Obama Picks Former Procter & Gamble CEO to Lead Veterans Affairs

NEW YORK - SEPTEMBER 21:  Procter & Gamble CEO Bob McDonald looks on during the annual Clinton Global Initiative (CGI) September 21, 2010 in New York City. The sixth annual meeting of the CGI gathers prominent individuals in politics, business, science, academics, religion and entertainment to discuss global issues such as climate change and the reconstruction of Haiti. The event, founded by former U.S. President Bill Clinton after he left office, is held the same week as the General Assembly at the United Nations, when most world leaders are in New York City.  (Photo by Mario Tama/Getty Images) *** Local Caption *** Bob McDonald
Photo: Mario Tama/2010 Getty Images

Suggesting that the problems at the Department of Veterans Affairs stem mainly from management issues, President Obama has selected Bob McDonald, a former chief executive of Procter & Gamble, to head the department. According to the Washington Post, Obama will announce the nomination on Monday, one month after Eric Shinseki resigned amid reports of long wait times at VA facilities nationwide, and an ensuing effort to cover up the problem. McDonald is an unconventional choice for VA secretary. While he graduated at the top of his class from West Point, he left the military for an entry-level position at P&G after becoming a captain in the 82nd Airborne Division. After 33 years at the company behind brands like Tide, Crest, and Charmin, McDonald resigned from his position as chief executive in May 2013 due to investors' concerns that about his ability to boost the company's performance.
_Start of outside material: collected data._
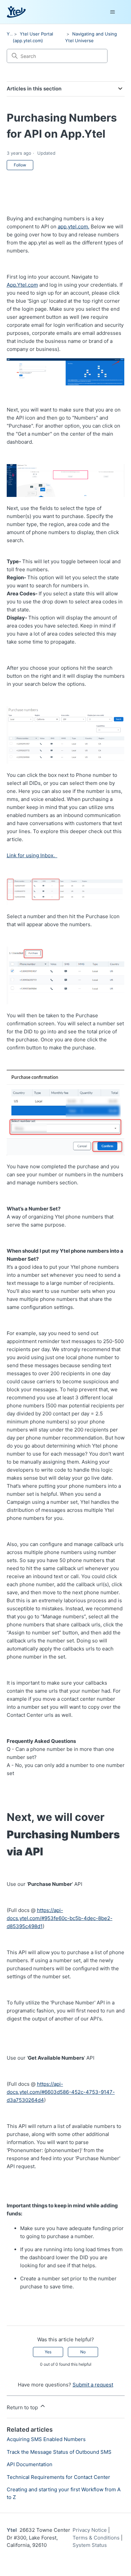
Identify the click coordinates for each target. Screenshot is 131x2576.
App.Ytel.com (22, 285)
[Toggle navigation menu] (113, 12)
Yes (48, 2351)
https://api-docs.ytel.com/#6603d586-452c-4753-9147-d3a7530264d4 (61, 2092)
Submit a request (93, 2384)
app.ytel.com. (73, 226)
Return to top (23, 2407)
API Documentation (29, 2464)
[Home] (16, 11)
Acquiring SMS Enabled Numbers (46, 2439)
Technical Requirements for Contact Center (58, 2477)
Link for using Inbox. (32, 855)
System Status (90, 2545)
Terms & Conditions (96, 2537)
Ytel (11, 33)
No (83, 2351)
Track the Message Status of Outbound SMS (59, 2452)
During his years in the private sector, McDonald maintained close ties to the military and West Point, establishing the McDonald Cadet Leadership Conference at his alma mater. While some expressed concerns about McDonald's ability to relate to veterans of Iraq and Afghanistan, his selection was widely praised on Sunday night, even by the GOP. (The New York Times reports McDonald has only made contributions to Republican candidates, including Mitt Romney and House Speaker John Boehner, which probably helped.)

In a statement, Boehner described him as "a good man, a veteran, and a strong leader," who can implement "the kind of dramatic, systemic change that is badly needed and long overdue at the VA." Of course, he did make one small jab at the president, cautioning that reform will only be possible if "his boss, the president, first commits to doing whatever it takes to give our veterans the world class health care system they deserve."